>>>>>
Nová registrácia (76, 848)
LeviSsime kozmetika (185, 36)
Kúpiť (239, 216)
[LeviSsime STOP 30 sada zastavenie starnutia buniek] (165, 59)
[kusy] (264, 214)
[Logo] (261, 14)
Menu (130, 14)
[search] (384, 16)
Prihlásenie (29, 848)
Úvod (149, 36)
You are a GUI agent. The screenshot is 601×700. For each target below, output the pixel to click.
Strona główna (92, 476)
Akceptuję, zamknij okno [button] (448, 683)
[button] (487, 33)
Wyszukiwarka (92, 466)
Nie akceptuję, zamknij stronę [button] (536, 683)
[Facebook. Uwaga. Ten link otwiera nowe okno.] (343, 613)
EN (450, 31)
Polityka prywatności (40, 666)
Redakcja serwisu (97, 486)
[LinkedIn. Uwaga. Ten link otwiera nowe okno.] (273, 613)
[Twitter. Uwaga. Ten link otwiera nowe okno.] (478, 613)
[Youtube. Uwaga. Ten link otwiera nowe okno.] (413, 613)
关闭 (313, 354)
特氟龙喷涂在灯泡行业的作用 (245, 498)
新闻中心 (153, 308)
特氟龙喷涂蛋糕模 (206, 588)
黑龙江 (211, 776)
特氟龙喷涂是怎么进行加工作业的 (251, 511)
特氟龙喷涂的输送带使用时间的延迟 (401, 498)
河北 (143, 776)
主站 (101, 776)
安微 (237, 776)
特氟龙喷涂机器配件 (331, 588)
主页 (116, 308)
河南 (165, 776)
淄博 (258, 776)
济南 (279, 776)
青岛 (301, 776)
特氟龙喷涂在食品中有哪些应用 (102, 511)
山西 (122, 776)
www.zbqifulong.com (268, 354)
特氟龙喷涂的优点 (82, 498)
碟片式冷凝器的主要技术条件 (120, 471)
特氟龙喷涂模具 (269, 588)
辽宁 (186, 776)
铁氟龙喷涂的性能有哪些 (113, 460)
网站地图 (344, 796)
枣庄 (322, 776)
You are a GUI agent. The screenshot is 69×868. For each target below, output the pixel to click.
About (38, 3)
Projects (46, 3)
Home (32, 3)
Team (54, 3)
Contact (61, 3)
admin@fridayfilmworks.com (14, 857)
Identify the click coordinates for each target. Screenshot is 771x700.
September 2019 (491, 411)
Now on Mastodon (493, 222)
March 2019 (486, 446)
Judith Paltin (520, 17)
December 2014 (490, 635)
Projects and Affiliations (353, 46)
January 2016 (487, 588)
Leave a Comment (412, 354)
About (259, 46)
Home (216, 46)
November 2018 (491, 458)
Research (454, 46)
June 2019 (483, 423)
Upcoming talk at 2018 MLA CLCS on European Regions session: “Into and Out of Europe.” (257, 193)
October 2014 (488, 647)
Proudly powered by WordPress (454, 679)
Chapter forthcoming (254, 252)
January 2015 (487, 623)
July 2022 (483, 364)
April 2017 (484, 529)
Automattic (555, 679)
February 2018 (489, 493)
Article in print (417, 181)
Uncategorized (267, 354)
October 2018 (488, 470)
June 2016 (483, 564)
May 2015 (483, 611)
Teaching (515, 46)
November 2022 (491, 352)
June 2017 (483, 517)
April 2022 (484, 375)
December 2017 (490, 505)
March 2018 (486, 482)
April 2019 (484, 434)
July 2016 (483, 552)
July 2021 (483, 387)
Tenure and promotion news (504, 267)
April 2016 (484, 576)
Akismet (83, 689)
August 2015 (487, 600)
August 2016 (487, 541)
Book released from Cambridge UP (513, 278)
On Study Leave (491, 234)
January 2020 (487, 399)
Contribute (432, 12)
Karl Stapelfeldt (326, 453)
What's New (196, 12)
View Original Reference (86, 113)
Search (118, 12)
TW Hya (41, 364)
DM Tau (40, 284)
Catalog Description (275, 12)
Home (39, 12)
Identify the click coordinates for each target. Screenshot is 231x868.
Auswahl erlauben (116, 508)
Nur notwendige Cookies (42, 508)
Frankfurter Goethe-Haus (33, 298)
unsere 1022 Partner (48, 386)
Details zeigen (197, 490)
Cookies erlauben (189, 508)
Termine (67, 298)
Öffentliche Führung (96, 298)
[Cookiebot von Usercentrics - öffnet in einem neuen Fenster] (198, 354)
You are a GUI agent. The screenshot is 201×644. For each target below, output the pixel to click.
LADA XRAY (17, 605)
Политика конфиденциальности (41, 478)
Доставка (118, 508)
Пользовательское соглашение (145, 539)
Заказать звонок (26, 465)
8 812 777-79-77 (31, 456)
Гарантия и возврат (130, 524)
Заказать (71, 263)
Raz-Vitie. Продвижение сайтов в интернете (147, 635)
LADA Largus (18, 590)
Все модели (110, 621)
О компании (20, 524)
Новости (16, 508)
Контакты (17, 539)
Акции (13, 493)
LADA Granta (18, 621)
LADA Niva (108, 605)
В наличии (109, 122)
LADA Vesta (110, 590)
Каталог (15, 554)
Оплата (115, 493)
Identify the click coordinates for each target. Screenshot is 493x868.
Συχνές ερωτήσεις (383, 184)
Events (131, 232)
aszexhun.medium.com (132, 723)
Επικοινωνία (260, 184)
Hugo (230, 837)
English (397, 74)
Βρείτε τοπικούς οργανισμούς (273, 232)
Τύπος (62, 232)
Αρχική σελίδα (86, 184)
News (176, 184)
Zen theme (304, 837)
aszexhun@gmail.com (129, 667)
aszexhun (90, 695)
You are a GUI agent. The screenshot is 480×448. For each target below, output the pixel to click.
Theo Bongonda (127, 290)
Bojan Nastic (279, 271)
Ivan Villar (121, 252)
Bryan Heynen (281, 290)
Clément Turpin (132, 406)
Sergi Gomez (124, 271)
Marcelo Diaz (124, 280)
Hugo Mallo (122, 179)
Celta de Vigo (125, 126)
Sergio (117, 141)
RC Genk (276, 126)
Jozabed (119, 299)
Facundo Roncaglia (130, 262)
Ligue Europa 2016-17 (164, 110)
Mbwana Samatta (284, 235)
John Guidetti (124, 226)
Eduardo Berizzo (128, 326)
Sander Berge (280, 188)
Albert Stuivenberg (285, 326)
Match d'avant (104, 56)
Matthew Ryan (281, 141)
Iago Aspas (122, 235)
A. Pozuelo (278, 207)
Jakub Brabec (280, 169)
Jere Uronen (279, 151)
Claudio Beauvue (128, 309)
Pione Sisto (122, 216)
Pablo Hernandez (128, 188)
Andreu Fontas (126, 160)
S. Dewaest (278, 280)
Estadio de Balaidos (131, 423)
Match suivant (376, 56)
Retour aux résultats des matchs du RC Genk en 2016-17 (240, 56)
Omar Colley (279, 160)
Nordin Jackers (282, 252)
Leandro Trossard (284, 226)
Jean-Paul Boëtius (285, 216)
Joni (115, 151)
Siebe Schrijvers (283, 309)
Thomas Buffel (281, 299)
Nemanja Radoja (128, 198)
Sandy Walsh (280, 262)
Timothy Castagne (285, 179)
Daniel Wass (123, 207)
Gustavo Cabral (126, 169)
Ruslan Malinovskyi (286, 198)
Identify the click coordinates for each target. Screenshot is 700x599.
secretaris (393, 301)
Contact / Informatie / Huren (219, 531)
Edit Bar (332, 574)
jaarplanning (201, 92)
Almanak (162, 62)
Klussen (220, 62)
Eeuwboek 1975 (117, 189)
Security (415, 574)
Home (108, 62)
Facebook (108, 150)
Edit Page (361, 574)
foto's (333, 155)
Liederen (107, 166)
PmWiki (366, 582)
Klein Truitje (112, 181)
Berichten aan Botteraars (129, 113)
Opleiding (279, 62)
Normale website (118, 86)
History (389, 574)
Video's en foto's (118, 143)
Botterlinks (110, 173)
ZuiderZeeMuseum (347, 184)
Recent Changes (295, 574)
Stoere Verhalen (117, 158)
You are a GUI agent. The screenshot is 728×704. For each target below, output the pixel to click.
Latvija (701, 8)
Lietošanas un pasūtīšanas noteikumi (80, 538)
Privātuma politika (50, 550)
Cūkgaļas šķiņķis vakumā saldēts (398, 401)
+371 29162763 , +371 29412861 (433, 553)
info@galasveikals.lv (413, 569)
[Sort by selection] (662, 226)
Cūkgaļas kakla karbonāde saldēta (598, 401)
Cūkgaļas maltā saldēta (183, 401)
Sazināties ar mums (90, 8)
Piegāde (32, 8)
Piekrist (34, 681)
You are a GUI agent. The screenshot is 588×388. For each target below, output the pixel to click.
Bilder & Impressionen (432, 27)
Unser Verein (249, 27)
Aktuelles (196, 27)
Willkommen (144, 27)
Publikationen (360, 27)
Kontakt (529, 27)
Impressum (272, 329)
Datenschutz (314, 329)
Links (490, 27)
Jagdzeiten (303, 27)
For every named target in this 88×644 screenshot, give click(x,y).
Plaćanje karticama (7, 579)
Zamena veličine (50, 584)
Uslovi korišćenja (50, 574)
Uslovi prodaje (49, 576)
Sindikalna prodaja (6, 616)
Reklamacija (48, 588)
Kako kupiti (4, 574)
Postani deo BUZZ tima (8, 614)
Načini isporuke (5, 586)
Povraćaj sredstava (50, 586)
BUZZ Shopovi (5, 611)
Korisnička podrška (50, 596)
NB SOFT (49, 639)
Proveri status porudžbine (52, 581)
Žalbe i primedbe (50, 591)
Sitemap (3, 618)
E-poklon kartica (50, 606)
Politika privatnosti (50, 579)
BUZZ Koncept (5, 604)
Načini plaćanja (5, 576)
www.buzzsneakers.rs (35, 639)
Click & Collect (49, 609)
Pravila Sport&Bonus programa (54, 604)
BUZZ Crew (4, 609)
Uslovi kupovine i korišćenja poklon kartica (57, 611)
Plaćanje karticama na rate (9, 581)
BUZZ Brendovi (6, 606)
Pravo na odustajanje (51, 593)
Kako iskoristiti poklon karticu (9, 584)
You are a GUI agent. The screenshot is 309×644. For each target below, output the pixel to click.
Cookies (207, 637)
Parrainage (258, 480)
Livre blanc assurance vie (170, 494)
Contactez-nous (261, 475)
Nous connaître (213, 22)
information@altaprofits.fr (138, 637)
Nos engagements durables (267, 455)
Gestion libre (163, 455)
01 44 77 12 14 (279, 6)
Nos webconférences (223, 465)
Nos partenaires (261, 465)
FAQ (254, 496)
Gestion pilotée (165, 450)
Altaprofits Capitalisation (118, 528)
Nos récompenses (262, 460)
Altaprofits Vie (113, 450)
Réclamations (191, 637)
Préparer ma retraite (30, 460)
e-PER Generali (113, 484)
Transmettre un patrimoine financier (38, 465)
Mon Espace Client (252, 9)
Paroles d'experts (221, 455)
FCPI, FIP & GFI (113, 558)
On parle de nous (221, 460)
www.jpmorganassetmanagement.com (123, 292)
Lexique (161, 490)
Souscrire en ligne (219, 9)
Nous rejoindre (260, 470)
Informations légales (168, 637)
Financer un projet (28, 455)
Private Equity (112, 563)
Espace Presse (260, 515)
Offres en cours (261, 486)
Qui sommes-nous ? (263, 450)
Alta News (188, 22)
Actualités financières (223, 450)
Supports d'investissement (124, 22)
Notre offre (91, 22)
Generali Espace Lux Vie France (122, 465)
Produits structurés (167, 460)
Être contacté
<<<<<
# [TASK BRIEF]
Can you arrange the items between the lines containing "LADA Niva (108, 605)" and "Nordin Jackers (282, 252)", inclusive, as a JSON list of strings with one string per line and blank lines omitted?

# [REPLY TO THE EXERCISE]
[
  "LADA Niva (108, 605)",
  "В наличии (109, 122)",
  "LADA Vesta (110, 590)",
  "Каталог (15, 554)",
  "Оплата (115, 493)",
  "Identify the click coordinates for each target. Screenshot is 493x868.",
  "Συχνές ερωτήσεις (383, 184)",
  "Events (131, 232)",
  "aszexhun.medium.com (132, 723)",
  "Επικοινωνία (260, 184)",
  "Hugo (230, 837)",
  "English (397, 74)",
  "Βρείτε τοπικούς οργανισμούς (273, 232)",
  "Τύπος (62, 232)",
  "Αρχική σελίδα (86, 184)",
  "News (176, 184)",
  "Zen theme (304, 837)",
  "aszexhun@gmail.com (129, 667)",
  "aszexhun (90, 695)",
  "You are a GUI agent. The screenshot is 480×448. For each target below, output the pixel to click.",
  "Theo Bongonda (127, 290)",
  "Bojan Nastic (279, 271)",
  "Ivan Villar (121, 252)",
  "Bryan Heynen (281, 290)",
  "Clément Turpin (132, 406)",
  "Sergi Gomez (124, 271)",
  "Marcelo Diaz (124, 280)",
  "Hugo Mallo (122, 179)",
  "Celta de Vigo (125, 126)",
  "Sergio (117, 141)",
  "RC Genk (276, 126)",
  "Jozabed (119, 299)",
  "Facundo Roncaglia (130, 262)",
  "Ligue Europa 2016-17 (164, 110)",
  "Mbwana Samatta (284, 235)",
  "John Guidetti (124, 226)",
  "Eduardo Berizzo (128, 326)",
  "Sander Berge (280, 188)",
  "Albert Stuivenberg (285, 326)",
  "Match d'avant (104, 56)",
  "Matthew Ryan (281, 141)",
  "Iago Aspas (122, 235)",
  "A. Pozuelo (278, 207)",
  "Jakub Brabec (280, 169)",
  "Jere Uronen (279, 151)",
  "Claudio Beauvue (128, 309)",
  "Pione Sisto (122, 216)",
  "Pablo Hernandez (128, 188)",
  "Andreu Fontas (126, 160)",
  "S. Dewaest (278, 280)",
  "Estadio de Balaidos (131, 423)",
  "Match suivant (376, 56)",
  "Retour aux résultats des matchs du RC Genk en 2016-17 (240, 56)",
  "Omar Colley (279, 160)",
  "Nordin Jackers (282, 252)"
]